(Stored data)
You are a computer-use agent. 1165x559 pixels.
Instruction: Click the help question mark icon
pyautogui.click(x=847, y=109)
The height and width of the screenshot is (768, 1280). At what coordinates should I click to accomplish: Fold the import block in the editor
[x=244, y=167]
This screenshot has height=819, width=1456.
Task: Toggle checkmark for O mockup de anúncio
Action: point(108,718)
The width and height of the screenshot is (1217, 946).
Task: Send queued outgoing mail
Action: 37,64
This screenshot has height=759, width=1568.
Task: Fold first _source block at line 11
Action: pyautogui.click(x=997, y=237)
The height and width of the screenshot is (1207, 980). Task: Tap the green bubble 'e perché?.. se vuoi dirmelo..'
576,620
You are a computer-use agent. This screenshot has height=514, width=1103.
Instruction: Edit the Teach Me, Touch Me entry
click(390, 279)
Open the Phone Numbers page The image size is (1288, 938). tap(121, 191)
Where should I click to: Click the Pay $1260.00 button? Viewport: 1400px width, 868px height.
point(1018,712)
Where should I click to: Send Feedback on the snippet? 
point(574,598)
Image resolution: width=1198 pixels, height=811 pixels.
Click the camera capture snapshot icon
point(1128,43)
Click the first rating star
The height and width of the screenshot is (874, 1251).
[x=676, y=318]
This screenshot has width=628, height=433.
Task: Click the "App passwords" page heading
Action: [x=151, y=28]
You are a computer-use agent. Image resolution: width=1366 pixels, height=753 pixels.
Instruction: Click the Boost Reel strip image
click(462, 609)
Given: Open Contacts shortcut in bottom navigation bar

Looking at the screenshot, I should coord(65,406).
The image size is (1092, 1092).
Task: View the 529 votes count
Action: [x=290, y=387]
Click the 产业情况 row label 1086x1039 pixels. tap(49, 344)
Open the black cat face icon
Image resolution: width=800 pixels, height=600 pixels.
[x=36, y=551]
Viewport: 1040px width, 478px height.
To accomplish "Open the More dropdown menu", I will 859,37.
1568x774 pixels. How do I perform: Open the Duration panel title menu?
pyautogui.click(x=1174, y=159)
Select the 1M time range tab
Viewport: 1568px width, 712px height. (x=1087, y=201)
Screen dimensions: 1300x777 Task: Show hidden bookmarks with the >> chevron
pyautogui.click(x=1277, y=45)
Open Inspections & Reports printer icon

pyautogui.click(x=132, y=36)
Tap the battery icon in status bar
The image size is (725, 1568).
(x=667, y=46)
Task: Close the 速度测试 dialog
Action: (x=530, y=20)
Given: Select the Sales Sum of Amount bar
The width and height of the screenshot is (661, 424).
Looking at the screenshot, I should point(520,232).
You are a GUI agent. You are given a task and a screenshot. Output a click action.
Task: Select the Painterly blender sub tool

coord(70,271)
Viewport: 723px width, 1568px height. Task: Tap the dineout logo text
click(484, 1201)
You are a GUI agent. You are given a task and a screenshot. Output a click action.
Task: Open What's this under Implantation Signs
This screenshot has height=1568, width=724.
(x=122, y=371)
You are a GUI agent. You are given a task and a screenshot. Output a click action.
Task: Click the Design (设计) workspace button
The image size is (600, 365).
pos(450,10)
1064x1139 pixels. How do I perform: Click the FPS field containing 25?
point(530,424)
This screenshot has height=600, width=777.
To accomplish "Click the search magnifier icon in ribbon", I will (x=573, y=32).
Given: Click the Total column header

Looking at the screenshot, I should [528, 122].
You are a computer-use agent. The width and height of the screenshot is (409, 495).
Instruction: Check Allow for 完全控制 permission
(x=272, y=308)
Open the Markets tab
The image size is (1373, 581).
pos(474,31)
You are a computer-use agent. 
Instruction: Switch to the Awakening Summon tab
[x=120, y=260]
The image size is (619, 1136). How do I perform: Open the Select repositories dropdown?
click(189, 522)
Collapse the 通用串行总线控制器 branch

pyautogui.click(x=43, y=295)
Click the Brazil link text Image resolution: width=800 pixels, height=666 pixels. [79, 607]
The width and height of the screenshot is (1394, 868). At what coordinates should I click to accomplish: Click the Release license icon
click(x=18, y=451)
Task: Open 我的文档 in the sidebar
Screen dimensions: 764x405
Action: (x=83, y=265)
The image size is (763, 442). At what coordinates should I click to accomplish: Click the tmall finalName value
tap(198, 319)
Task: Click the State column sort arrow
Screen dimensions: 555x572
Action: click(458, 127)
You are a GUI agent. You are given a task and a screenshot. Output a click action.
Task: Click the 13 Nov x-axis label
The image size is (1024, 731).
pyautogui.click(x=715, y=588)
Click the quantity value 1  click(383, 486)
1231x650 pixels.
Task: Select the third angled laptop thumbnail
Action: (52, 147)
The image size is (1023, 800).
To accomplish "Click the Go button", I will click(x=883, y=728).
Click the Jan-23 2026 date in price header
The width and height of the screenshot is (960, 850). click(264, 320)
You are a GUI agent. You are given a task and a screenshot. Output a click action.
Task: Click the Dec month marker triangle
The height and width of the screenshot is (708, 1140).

* _TASK PROMPT_: Reproduce the entries exactly, each one as given.

* _ANSWER BOX_:
You are a computer-use agent. 1165x559 pixels.
Instruction: Click the help question mark icon
pyautogui.click(x=847, y=109)
The height and width of the screenshot is (768, 1280). At what coordinates should I click to accomplish: Fold the import block in the editor
[x=244, y=167]
This screenshot has height=819, width=1456.
Task: Toggle checkmark for O mockup de anúncio
Action: point(108,718)
The width and height of the screenshot is (1217, 946).
Task: Send queued outgoing mail
Action: 37,64
This screenshot has height=759, width=1568.
Task: Fold first _source block at line 11
Action: pyautogui.click(x=997, y=237)
The height and width of the screenshot is (1207, 980). Task: Tap the green bubble 'e perché?.. se vuoi dirmelo..'
576,620
You are a computer-use agent. This screenshot has height=514, width=1103.
Instruction: Edit the Teach Me, Touch Me entry
click(390, 279)
Open the Phone Numbers page The image size is (1288, 938). tap(121, 191)
Where should I click to: Click the Pay $1260.00 button? Viewport: 1400px width, 868px height.
point(1018,712)
Where should I click to: Send Feedback on the snippet? 
point(574,598)
Image resolution: width=1198 pixels, height=811 pixels.
Click the camera capture snapshot icon
point(1128,43)
Click the first rating star
The height and width of the screenshot is (874, 1251).
[x=676, y=318]
This screenshot has width=628, height=433.
Task: Click the "App passwords" page heading
Action: [x=151, y=28]
You are a computer-use agent. Image resolution: width=1366 pixels, height=753 pixels.
Instruction: Click the Boost Reel strip image
click(462, 609)
Given: Open Contacts shortcut in bottom navigation bar

Looking at the screenshot, I should coord(65,406).
The image size is (1092, 1092).
Task: View the 529 votes count
Action: [x=290, y=387]
Click the 产业情况 row label 1086x1039 pixels. tap(49, 344)
Open the black cat face icon
Image resolution: width=800 pixels, height=600 pixels.
[x=36, y=551]
Viewport: 1040px width, 478px height.
To accomplish "Open the More dropdown menu", I will 859,37.
1568x774 pixels. How do I perform: Open the Duration panel title menu?
pyautogui.click(x=1174, y=159)
Select the 1M time range tab
Viewport: 1568px width, 712px height. (x=1087, y=201)
Screen dimensions: 1300x777 Task: Show hidden bookmarks with the >> chevron
pyautogui.click(x=1277, y=45)
Open Inspections & Reports printer icon

pyautogui.click(x=132, y=36)
Tap the battery icon in status bar
The image size is (725, 1568).
(x=667, y=46)
Task: Close the 速度测试 dialog
Action: (x=530, y=20)
Given: Select the Sales Sum of Amount bar
The width and height of the screenshot is (661, 424).
Looking at the screenshot, I should point(520,232).
You are a GUI agent. You are given a task and a screenshot. Output a click action.
Task: Select the Painterly blender sub tool

coord(70,271)
Viewport: 723px width, 1568px height. Task: Tap the dineout logo text
click(484, 1201)
You are a GUI agent. You are given a task and a screenshot. Output a click action.
Task: Open What's this under Implantation Signs
This screenshot has height=1568, width=724.
(x=122, y=371)
You are a GUI agent. You are given a task and a screenshot. Output a click action.
Task: Click the Design (设计) workspace button
The image size is (600, 365).
pos(450,10)
1064x1139 pixels. How do I perform: Click the FPS field containing 25?
point(530,424)
This screenshot has height=600, width=777.
To accomplish "Click the search magnifier icon in ribbon", I will (x=573, y=32).
Given: Click the Total column header

Looking at the screenshot, I should [528, 122].
You are a computer-use agent. The width and height of the screenshot is (409, 495).
Instruction: Check Allow for 完全控制 permission
(x=272, y=308)
Open the Markets tab
The image size is (1373, 581).
pos(474,31)
You are a computer-use agent. 
Instruction: Switch to the Awakening Summon tab
[x=120, y=260]
The image size is (619, 1136). How do I perform: Open the Select repositories dropdown?
click(189, 522)
Collapse the 通用串行总线控制器 branch

pyautogui.click(x=43, y=295)
Click the Brazil link text Image resolution: width=800 pixels, height=666 pixels. [79, 607]
The width and height of the screenshot is (1394, 868). At what coordinates should I click to accomplish: Click the Release license icon
click(x=18, y=451)
Task: Open 我的文档 in the sidebar
Screen dimensions: 764x405
Action: (x=83, y=265)
The image size is (763, 442). At what coordinates should I click to accomplish: Click the tmall finalName value
tap(198, 319)
Task: Click the State column sort arrow
Screen dimensions: 555x572
Action: click(458, 127)
You are a GUI agent. You are given a task and a screenshot. Output a click action.
Task: Click the 13 Nov x-axis label
The image size is (1024, 731).
pyautogui.click(x=715, y=588)
Click the quantity value 1  click(383, 486)
1231x650 pixels.
Task: Select the third angled laptop thumbnail
Action: (52, 147)
The image size is (1023, 800).
To accomplish "Click the Go button", I will click(x=883, y=728).
Click the Jan-23 2026 date in price header
The width and height of the screenshot is (960, 850). click(264, 320)
You are a GUI agent. You are given a task and a screenshot. Output a click action.
Task: Click the Dec month marker triangle
The height and width of the screenshot is (708, 1140).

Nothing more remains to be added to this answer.